__Source passage__:

## BEGIN

This month’s Redmond Mag glows about some new features in SQL 2008, and yes, it does have a lot of cool tricks up its sleeve. But before you go upgrading your servers to get those new features, there’s one thing you need to know.
New versions of SQL Server are not always faster for every query.
This may come as a surprise to you, but every versions of SQL Server have areas where they require manual tweaking in order to be as fast as the last version. I worked with Jeff Atwood and the guys at StackOverflow this past weekend to move them onto SQL Server 2008, and we had a nasty surprise. Jeff summed up the issues with the SQL 2008 upgrade on his blog, but I’ll cover it here from a DBA perspective.
The app and SQL 2005 were on the same box (which tells you a lot about the performance of his code, because that site is doing pretty well) and they got a new box running SQL 2008. We restored the databases over to the 2008 box for testing, ran queries, and compared performance.
Full text search results were slower, but we didn’t catch just how slow they were because we focused on the queries that were currently running slow on the 2005 box. Some of the queries we didn’t test had been running great on 2005, but were dead slow on 2008.
Why slower? Different execution plans.
We did catch a second issue: on a particularly slow set of queries, SQL 2008 was building a different execution plan than 2005. This execution plan worked – but not for the kind of load StackOverflow has. I narrowed down the differences and I was able to overcome it with trace flag 2301, which lets SQL spend a little more time building a good execution plan. By spending more time compiling the plan initially, and saving that plan in cache, we got phenomenally better results. Query times went from 190ms on SQL 2005 to 40ms on SQL 2008. Hubba hubba. All systems go.

## END

__Stated problem__:
Continue the post above about moving StackOverflow from SQL Server 2005 to 2008 from the point where it stops.

__Records provided__:
## BEGIN

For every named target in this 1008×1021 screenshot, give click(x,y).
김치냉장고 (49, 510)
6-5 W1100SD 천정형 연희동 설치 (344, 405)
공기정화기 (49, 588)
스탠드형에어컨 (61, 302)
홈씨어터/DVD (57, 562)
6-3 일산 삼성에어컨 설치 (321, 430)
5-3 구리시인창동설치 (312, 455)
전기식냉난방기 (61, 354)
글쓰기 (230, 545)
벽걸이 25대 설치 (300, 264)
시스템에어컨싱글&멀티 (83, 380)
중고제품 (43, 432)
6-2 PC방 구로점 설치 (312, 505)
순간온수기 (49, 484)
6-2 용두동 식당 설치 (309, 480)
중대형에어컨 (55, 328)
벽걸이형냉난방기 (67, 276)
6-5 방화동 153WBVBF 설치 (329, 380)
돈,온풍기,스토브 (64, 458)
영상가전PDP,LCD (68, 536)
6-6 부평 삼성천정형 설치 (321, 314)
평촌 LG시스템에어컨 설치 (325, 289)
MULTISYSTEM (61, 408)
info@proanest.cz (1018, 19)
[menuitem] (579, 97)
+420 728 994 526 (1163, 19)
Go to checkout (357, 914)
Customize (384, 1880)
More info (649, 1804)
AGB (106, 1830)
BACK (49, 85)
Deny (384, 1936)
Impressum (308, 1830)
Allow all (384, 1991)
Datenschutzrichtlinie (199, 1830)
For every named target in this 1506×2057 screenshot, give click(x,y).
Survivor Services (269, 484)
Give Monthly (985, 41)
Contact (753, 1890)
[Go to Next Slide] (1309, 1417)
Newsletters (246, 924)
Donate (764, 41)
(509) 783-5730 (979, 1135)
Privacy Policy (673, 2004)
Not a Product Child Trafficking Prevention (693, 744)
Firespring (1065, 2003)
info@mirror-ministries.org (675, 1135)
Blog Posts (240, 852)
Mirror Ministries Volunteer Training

## END

__Final result__:
Denny Cherry, a performance tuning guru with a long history at MySpace.com and Awareness Technologies, asked me why I didn’t manually set up query execution plans for them. If it was my server and I was Jeff’s full-time employee, that’s exactly what I’d do. Problem is, if you don’t have a full-time DBA to watch the server and identify what the right (and wrong) execution plans are, you introduce an element of mystery. I can imagine what would happen three months down the road: performance would go to hell in a handbasket as schemas, queries and indexes changed over time. Jeff wouldn’t know what things were the fault of the engine, versus what things were the fault of the DBA who’d changed these settings a while back. So I had to pick a solution that wouldn’t require StackOverflow to incur a huge new payroll expense.
Went live with 2008, -T2301 killed us.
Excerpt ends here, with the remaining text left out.